*Tarea*
Retoma el texto sobre Queer, la novela de Burroughs y su adaptación al cine, y continúalo a partir de su última oración.

La novela de William S Burroughs en la que se basa la película Queer fue la continuación de Yonqui, su primer libro, que había sido publicado en 1953 bajo el seudónimo William Lee. Tanto en Yonqui como en Queer (y también en la posterior El almuerzo desnudo, de 1959), William Lee es, además, el protagonista. Evidente álter ego de Burroughs, de vida desreglada, mayormente ociosa, drogadicto, busca sexo incesantemente y sobre todo con varones jóvenes. Quizá ya rumbeando hacia el tratamiento literario mucho más aventurado de El almuerzo desnudo, Burroughs perdió interés en la novela Queer, que quedó inconclusa e inédita por décadas. Se publicó recién en 1985, cuando la fama y prestigio de Burroughs —que ya venían de larga data— se habían expandido y masificado a partir de la valoración de su trabajo por la generación punk.
Muchos vienen comparando desfavorablemente esta adaptación cinematográfica de Luca Guadagnino (Call Me By Your Name, Suspiria con la de El almuerzo desnudo (1991), de David Cronenberg. Por supuesto, la película de Cronenberg es mucho más filosa, extraña, perturbadora y transgresora, cualidades apreciadas por los cultores de la literatura beat. La novela Queer es mucho más lineal, y la adaptación de Guadagnino es mucho más dulce. Sin embargo, el retrato del veterano reventado y amoral, el consumo de drogas sin culpa y las muchas escenas de sexo homosexual al borde de lo explícito siguen resultando incómodas y transgresoras para mucha gente.

[Registros sobre la localización de elementos en pantallas]
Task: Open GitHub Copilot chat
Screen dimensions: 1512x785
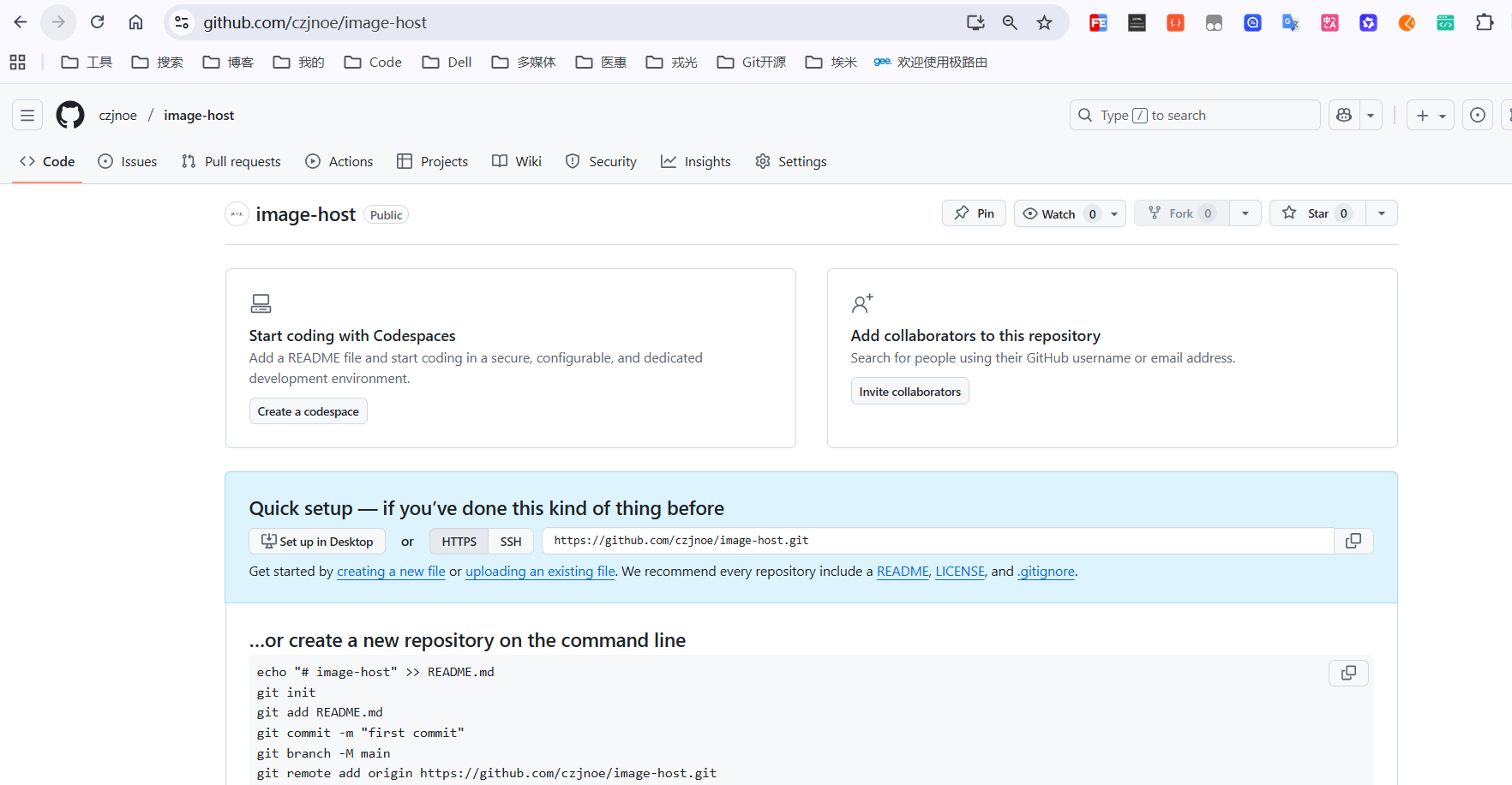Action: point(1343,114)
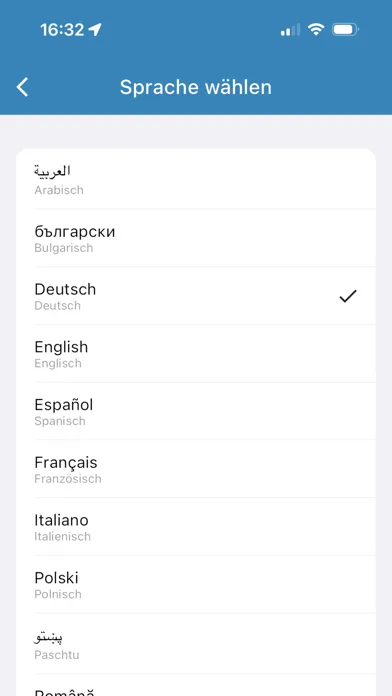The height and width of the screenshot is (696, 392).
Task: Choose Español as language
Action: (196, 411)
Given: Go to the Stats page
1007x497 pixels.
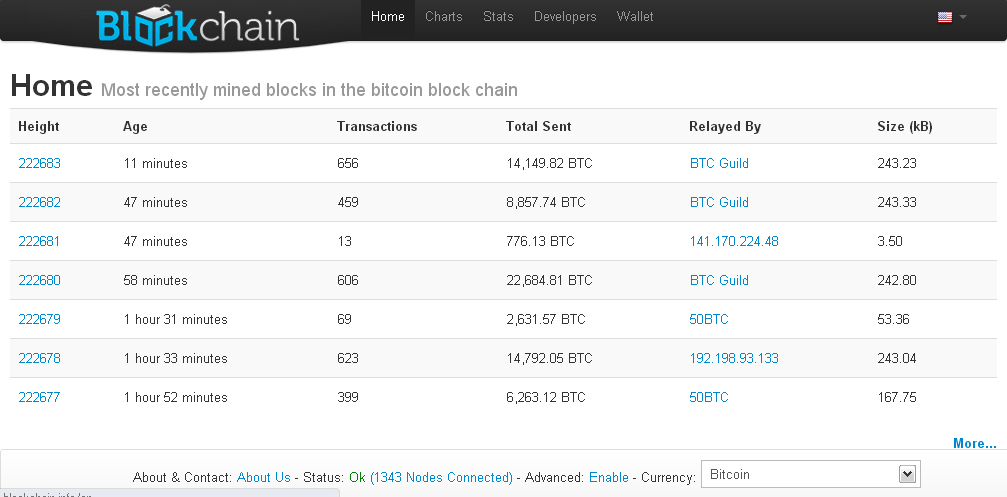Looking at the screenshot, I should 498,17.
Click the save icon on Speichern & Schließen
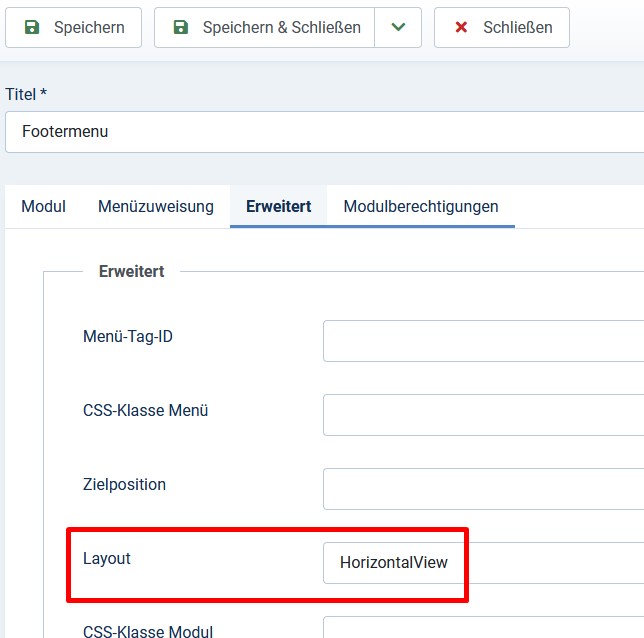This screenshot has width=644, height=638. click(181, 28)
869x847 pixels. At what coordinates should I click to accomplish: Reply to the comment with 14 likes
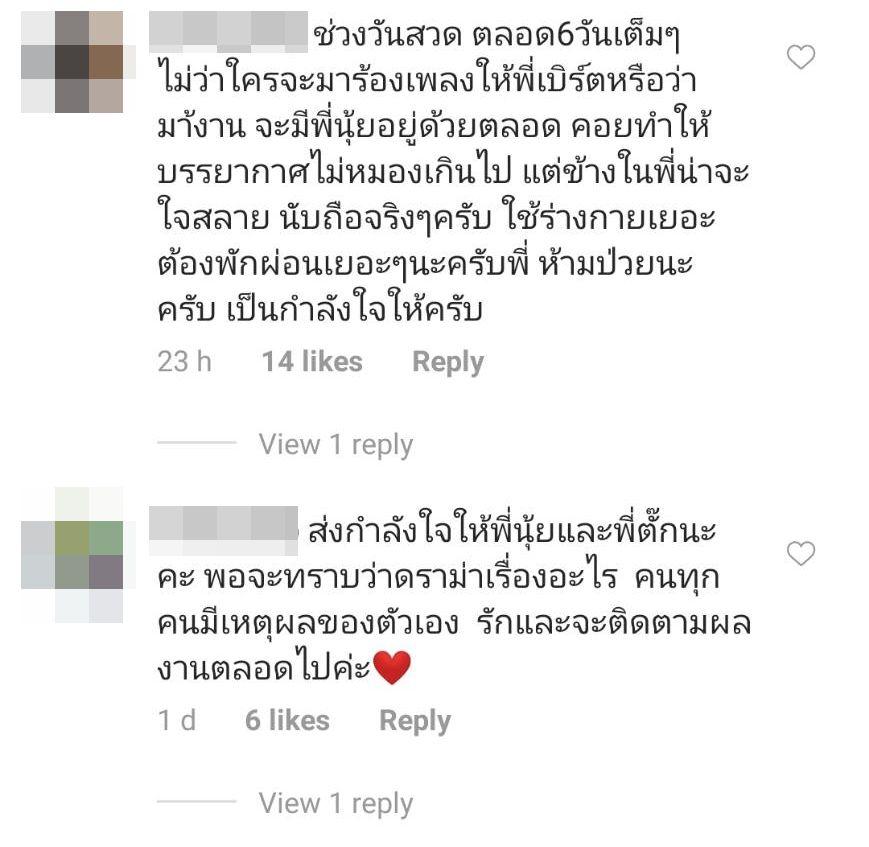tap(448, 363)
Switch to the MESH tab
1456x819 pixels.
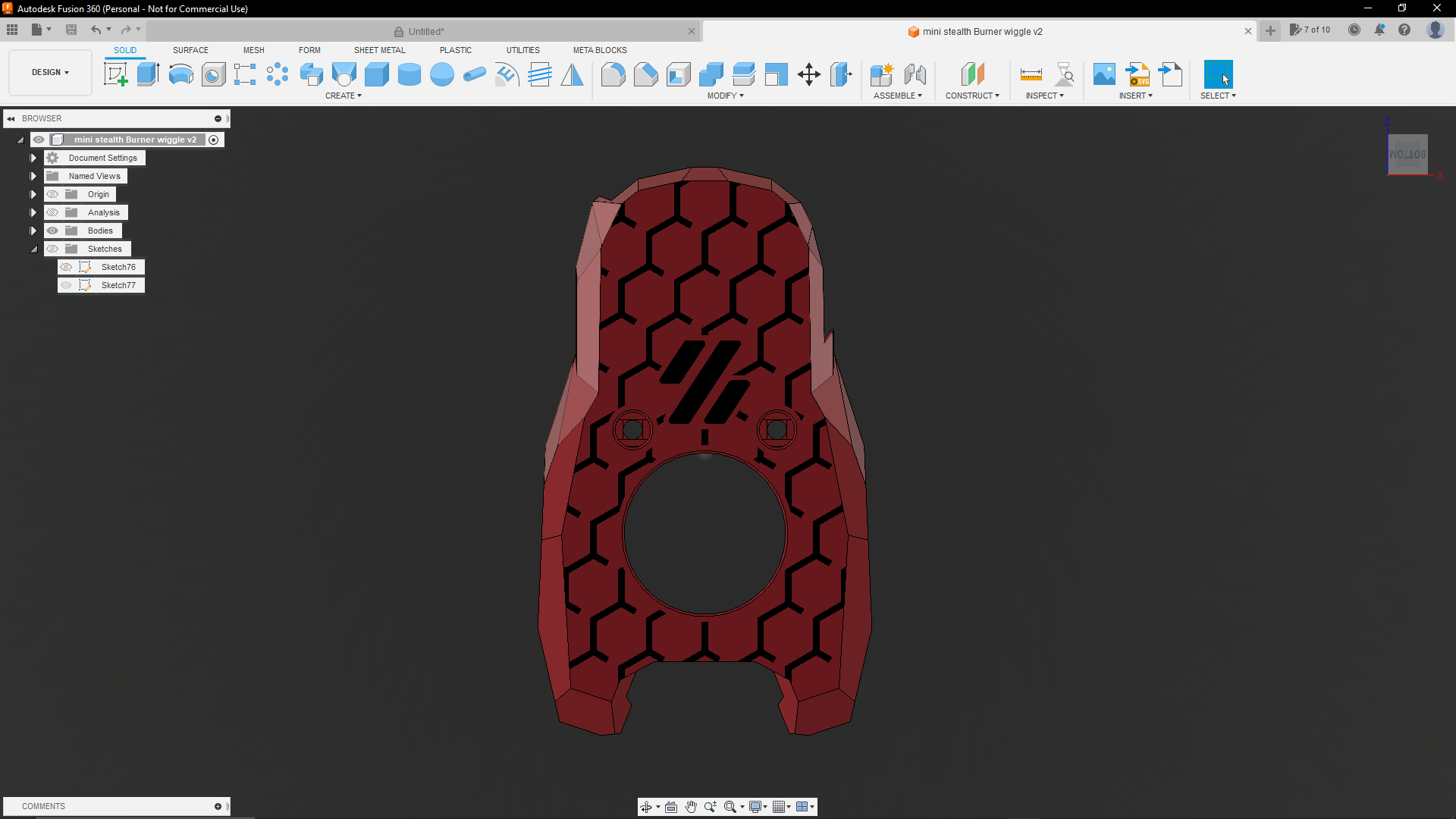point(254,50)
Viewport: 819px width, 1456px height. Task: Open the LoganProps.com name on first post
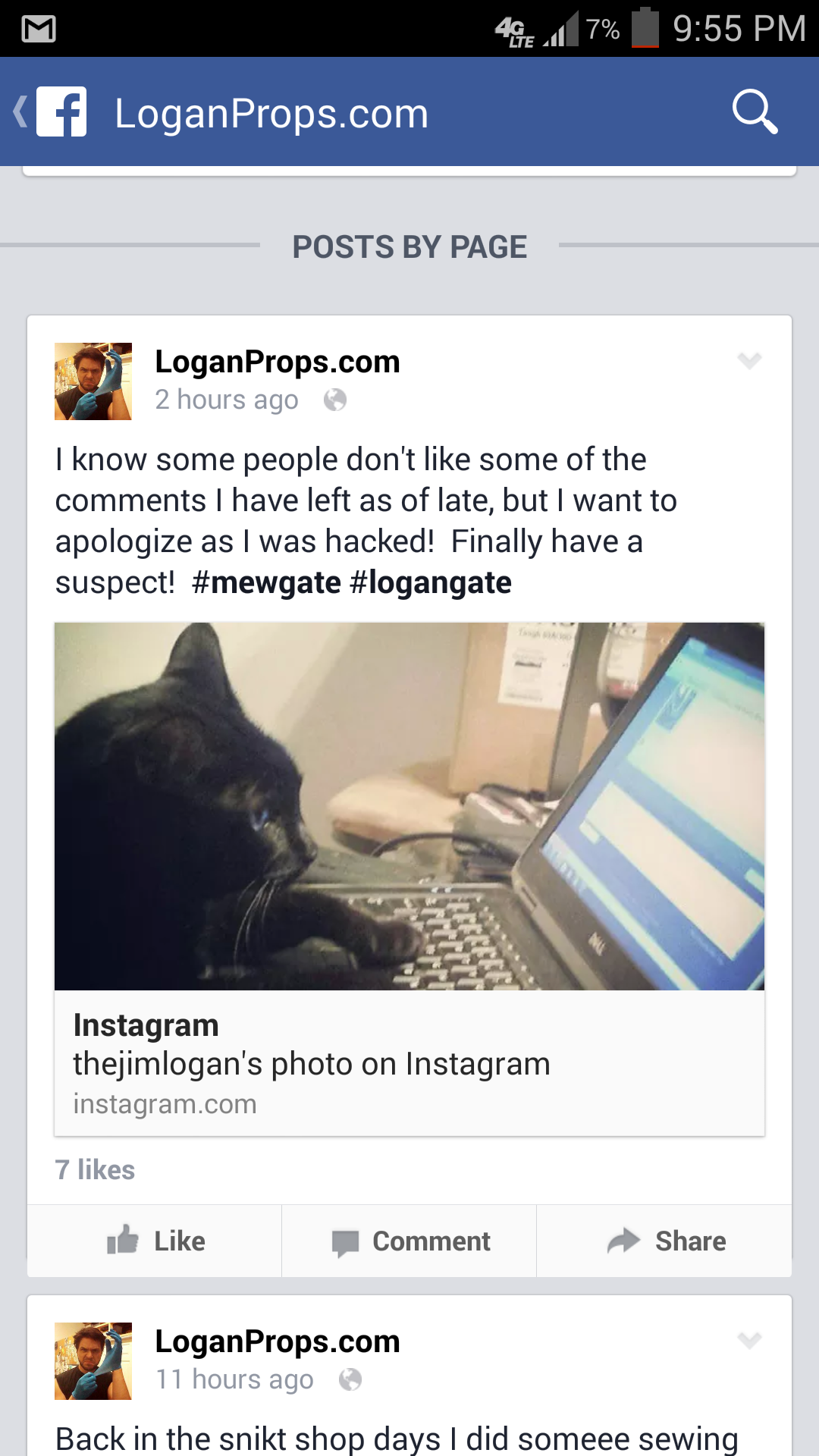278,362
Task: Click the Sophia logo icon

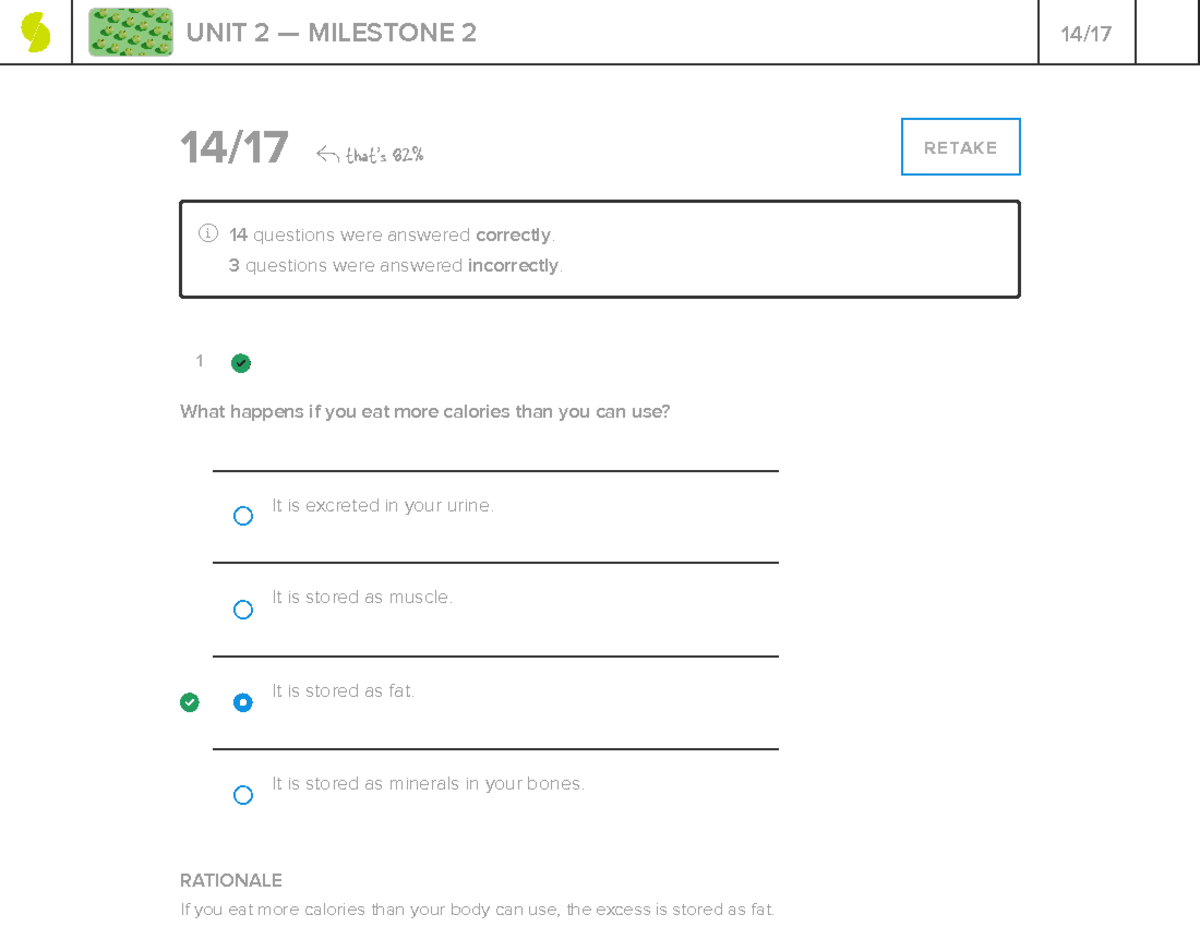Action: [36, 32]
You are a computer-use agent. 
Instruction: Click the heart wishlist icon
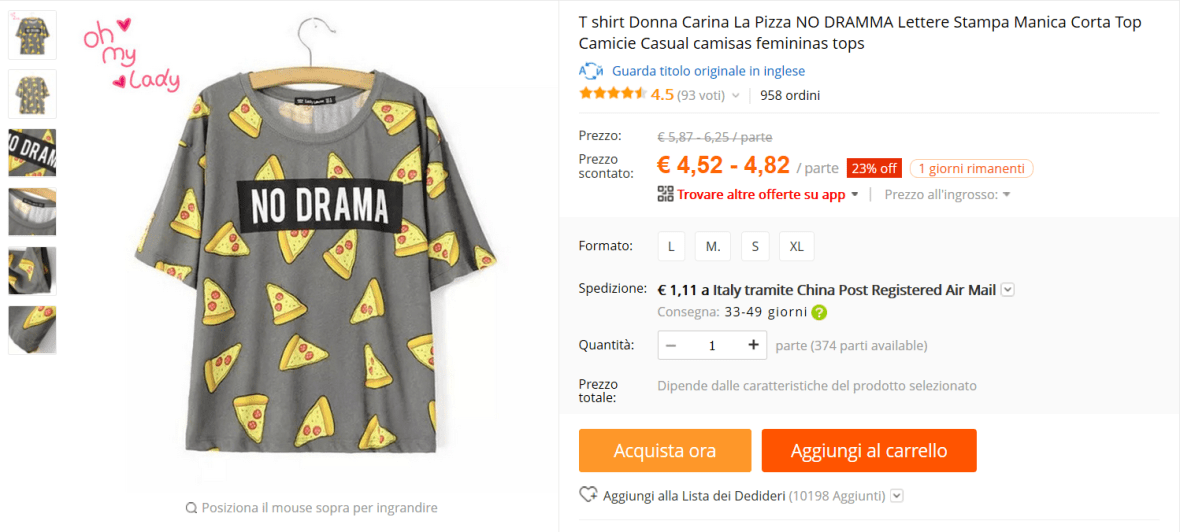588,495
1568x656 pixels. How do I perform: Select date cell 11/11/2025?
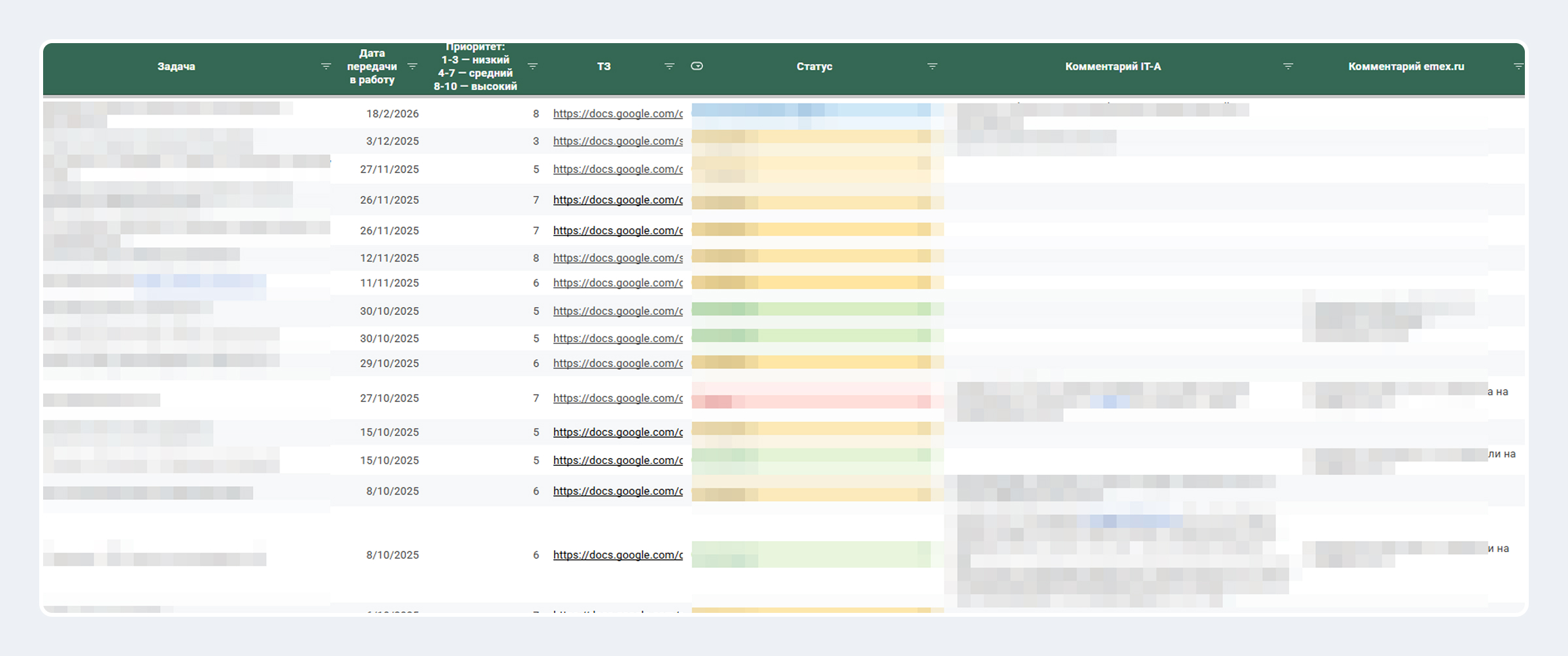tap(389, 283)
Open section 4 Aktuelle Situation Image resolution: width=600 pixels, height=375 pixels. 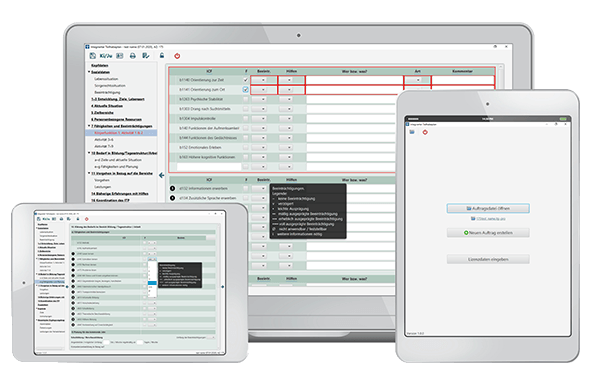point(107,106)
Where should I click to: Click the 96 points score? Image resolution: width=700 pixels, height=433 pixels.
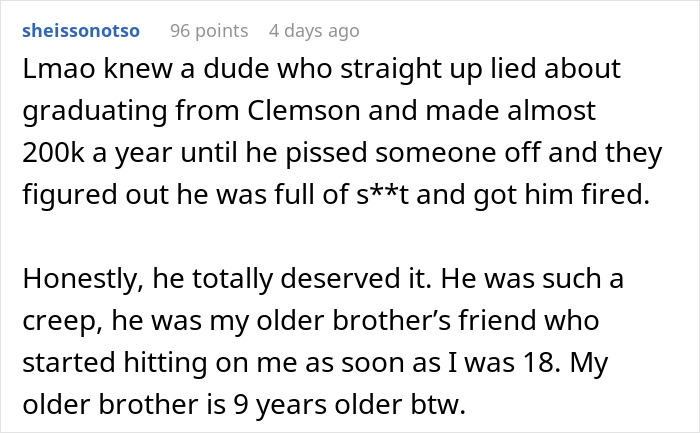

*Resultado*
Esta película fue prohibida en Turquía, y supongo que no fue necesario prohibirla porque no hay esperanza de que se estrene en países como Irán, Arabia Saudita, Pakistán y varios otros donde la homosexualidad, o al menos su exhibición pública, es ilegal. Sin embargo, en las sociedades donde se respetan más los derechos LGTBQ+ los rasgos de esta película ya no son vanguardia, y disfrutarla no suma puntos a la fama de chico malo que alguien pueda pretender ostentar. Es más, en el fondo, es una película bastante romántica, no en el sentido del movimiento cultural romántico, sino con relación a alimentar la esperanza en desarrollar un vínculo amoroso duradero y profundo.
Camino mágico
En Queer, William Lee (Daniel Craig) se encuentra expatriado en México. No tiene problemas económicos y no necesita trabajar. Pasa sus días haciendo la ronda de una serie de bares en los que los bartenders ya lo conocen y en los que se encuentra frecuentemente con los mismos personajes, otros veteranos estadounidenses que parecen ser sus vínculos más o menos estables, todos ellos afines al sexo con jovencitos. Anda por ahí casi que con un uniforme de yanqui expatriado, con traje blanco de tela fina, sombrero fedora y un revólver en la cintura. Se lo ve con frecuencia medio desgreñado, con el pelo grasoso y despeinado, sin afeitarse, a veces cubierto de transpiración, consumiendo alcohol y fumando casi sin parar.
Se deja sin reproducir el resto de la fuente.